BAD基因调控绵羊季节性发情启动的机制研究

The breeding season of the most domestic ewes normally begins at some point following the summer solstice, and the period of anestrus normally begins in late winter or early spring. Due to a rather long anestrous period it is usually only possible for an ewe to give birth once per year. It is important to know the mechanisms of the onset of estrus in order to increase the fertility of ewes and to obtain lambs twice in one year or three times in two years. The preliminary RNA-Seq of our group revealed that BAD gene was differentially expressed in the different reproductive status between two breeds of sheep and enriched in insulin signaling pathway. It is relatively explicit that BAD gene plays an important role in mediating communication from different upstream signal (insulin) transduction pathways to the Bcl-2 regulated apoptotic decision step in the field of medicine and model animals, but the mechanism of how does it regulate the onset of seasonal estrus in Sheep remains unclear, so we put forward a scientific hypothesis that BAD gene enriched in insulin signaling pathway regulate the onset of seasonal estrus in sheep. In this project, the concentration of hormones in peripheral blood will be tested，the expression pattern of the BAD gene and the other important genes in this pathway and the BAD phosphorylation in ovary will be analyzed in the anestrus, proestrus, estrus and diestrus of Small Tail Han sheep (year-round estrus) and Tan sheep (seasonal estrus). The association between hormone level of insulin and BAD gene expression will also be determined in cultured granulosa cells to test the function of BAD in ovarian. The role and molecular mechanism of BAD gene in insulin signaling pathway regulating the onset of seasonal estrus will be elucidated according to the results in in vivo and in vitro, thus validating and elucidating of our scientific hypothesis. The genetic basis onset of sheep seasonal estrus will be preliminary revealed, this will provide theoretical basis for improvement of lambs production and cultivating of new sheep breeds in China.

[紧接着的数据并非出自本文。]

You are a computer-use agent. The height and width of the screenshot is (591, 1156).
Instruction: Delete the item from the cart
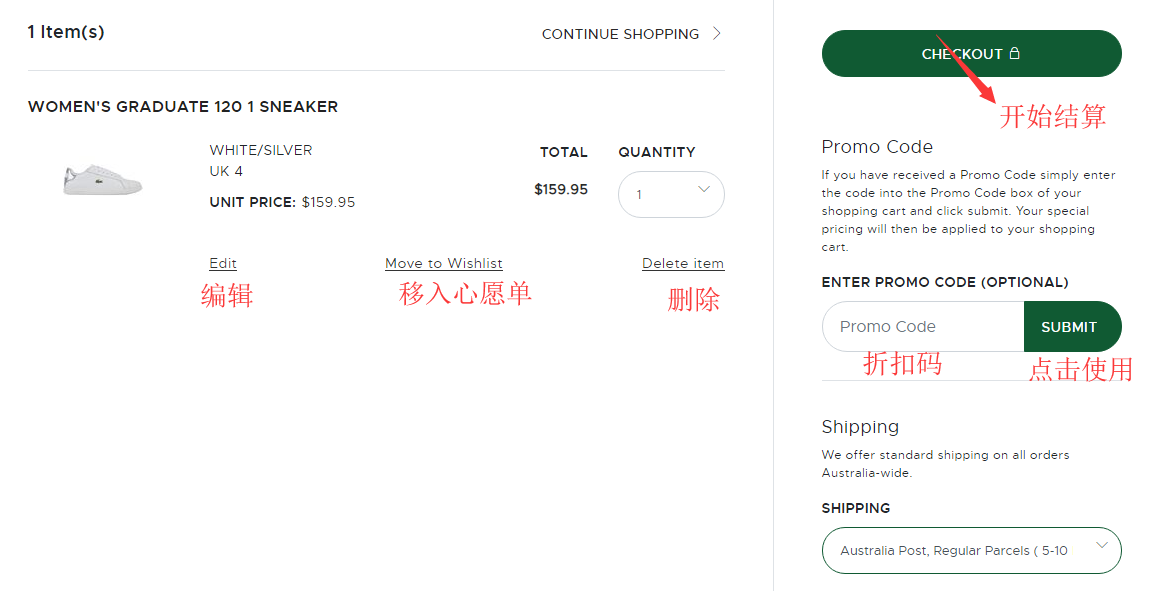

多数绵羊为季节性发情品种，在夏末秋初开始发情，一年只能繁殖一胎。因此，要增加胎次，启动非繁殖季节发情尤为重要。本课题组前期卵巢转录组测序结果显示，胰岛素通路中BAD基因只在发情前期高表达，其主要功能在医学和模式动物领域已较为明确，但与绵羊发情启动的关系尚不清楚，因此提出胰岛素调控卵巢中BAD基因影响发情启动的科学假设。本项目将以不同发情类型（常年发情和季节性发情）绵羊为研究对象，研究不同繁殖状态下（休情期、发情前期、发情期和发情间期）外周血中胰岛素及性激素浓度变化规律；分析卵巢组织和胰岛素诱导的颗粒细胞中BAD基因及胰岛素通路关键基因表达量；探索BAD基因表达水平变化对颗粒细胞激素分泌和凋亡的影响。在群体和细胞水平阐明不同发情类型的绵羊中胰岛素调控BAD基因发情启动的作用机制，验证并阐释本课题组提出的科学假设，初步揭示季节性发情启动的遗传基础，为增加绵羊胎次及新品种培育提供理论基础。

中国大多数绵羊是短日照发情的季节性发情品种，因此羊肉的四季均衡供应受到了限制。本实验室前期针对不同发情期绵羊卵巢RNA-Seq测序结果表明，BCL2相关的细胞凋亡拮抗因子(BCL2-associated agonist of cell death, BAD)基因随着绵羊由发情前期到发情期的转换，表达量也随之发生显著下降。绵羊发情受到颗粒细胞凋亡的影响，属于Bcl-2家族的凋亡相关基因BAD参与了卵巢中卵泡发育和闭锁。本研究以常年发情的小尾寒羊和季节性发情的滩羊为研究素材，分析BAD所在凋亡通路中相关基因Bax、Bcl-2和Bcl-xL在不同繁殖状态下参与繁殖活动中表达规律，并利用RNA干扰和过表达的卵巢颗粒细胞中BAD基因，初步揭示了BAD基因可能通过促进卵巢颗粒细胞凋亡而降低孕酮水平，进而调控绵羊发情启动。主要结果如下：.成功获得绵羊BAD基因的全长cDNA序列，并进行蛋白序列预测。检测了该基因在小尾寒羊中的表达情况。发现BAD基因在绵羊下丘脑、肺和垂体中的表达水平最高，而在肝脏中表达水平最低。卵泡期和黄体期的小尾寒羊中，凋亡相关基因BAD、Bcl-2和Bcl-xL在黄体期卵巢的表达量均高于卵泡期，这3个基因在黄体期输卵管的表达量均低于卵泡期表达量。卵巢中，Bax基因表达规律与上述三个基因相反，在输卵管中，黄体期Bax基因的表达量极显著高于卵泡期（P<0.01）。在小尾寒羊黄体期和卵泡期卵巢中，BAD和Bcl-2基因表达量存在显著差异，表明它们可能主要参与调控小尾寒羊发情周期中卵泡发育和闭锁，并参与小尾寒羊黄体期到卵泡期的转换从而启动发情。.在绵羊卵巢颗粒细胞中进行BAD功能验证，发现BAD经RNAi干扰后，孕酮浓度显著升高，而BAD过表达后孕酮浓度则出现和干扰相反的变化规律。初步推测BAD基因可能通过促进卵巢颗粒细胞凋亡而降低孕酮水平，进而调控绵羊发情启动。.